Viral suppression toward the end of one pregnancy does not necessarily carry over into the next pregnancy, an analysis of data on 736 U.S. women published in Journal of Acquired Immune Deficiency Syndromes showed.
The women all participated in the SMARTT study of pediatric HIV between 2007 and 2018; each had at least two live-born children during that time span. Around the delivery of their first pregnancy during the study period, more than 80% of participants were virally suppressed. By early in their next pregnancy, that proportion was down to just over 50%.

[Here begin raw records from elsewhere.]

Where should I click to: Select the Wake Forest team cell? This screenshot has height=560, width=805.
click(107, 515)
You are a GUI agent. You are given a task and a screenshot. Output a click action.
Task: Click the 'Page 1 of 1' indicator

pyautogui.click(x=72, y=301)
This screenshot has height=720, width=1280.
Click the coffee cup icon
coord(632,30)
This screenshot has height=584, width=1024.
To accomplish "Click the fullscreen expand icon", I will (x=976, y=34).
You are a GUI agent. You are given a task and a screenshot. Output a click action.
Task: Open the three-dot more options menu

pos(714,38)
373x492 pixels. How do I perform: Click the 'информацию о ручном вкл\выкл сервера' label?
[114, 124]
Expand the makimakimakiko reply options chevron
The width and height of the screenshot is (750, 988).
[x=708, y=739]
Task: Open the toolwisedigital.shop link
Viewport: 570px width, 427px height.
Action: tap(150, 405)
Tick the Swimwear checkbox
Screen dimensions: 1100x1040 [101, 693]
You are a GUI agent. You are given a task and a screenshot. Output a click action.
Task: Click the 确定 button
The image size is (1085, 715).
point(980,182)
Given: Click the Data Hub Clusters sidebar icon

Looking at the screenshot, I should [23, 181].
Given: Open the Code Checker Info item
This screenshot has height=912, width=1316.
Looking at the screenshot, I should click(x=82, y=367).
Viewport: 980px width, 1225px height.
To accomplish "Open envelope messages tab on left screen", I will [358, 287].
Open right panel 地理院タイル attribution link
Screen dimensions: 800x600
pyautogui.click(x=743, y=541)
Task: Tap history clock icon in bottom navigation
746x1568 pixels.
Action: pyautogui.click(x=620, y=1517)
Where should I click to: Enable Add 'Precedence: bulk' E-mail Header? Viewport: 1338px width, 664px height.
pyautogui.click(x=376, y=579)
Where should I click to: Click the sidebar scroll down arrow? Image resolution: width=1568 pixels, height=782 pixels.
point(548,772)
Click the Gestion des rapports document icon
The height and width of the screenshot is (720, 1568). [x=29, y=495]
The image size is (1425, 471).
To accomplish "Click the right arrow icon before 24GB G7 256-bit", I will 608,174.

Post-partum challenges to remaining in care and adherent to treatment include balancing infant care and work, transportation issues and stigma, the authors noted. “Using a family-centered care model may optimize continuous care engagement and sustained viral suppression,” they suggested.
Another challenge may have been caring for a preterm infant. Overall, 14% of first or second pregnancies delivered prior to full term. That rate rose to 21% for third pregnancies, possibly because women were older at that point or had other medical conditions.
Participants who started protease inhibitors (PIs) or integrase strand transfer inhibitors (INSTIs) during their first trimester had greater odds of preterm births than those without the respective antiretroviral regimen (adjusted odds ratio for PIs: 1.97, INSTIs: 2.39). The model did not include other risk factors, such as preeclampsia, and relatively few women were on INSTIs, study authors cautioned.
The researchers called for further exploration of the potential association between INSTIs and preterm births to more fully inform treatment guidelines.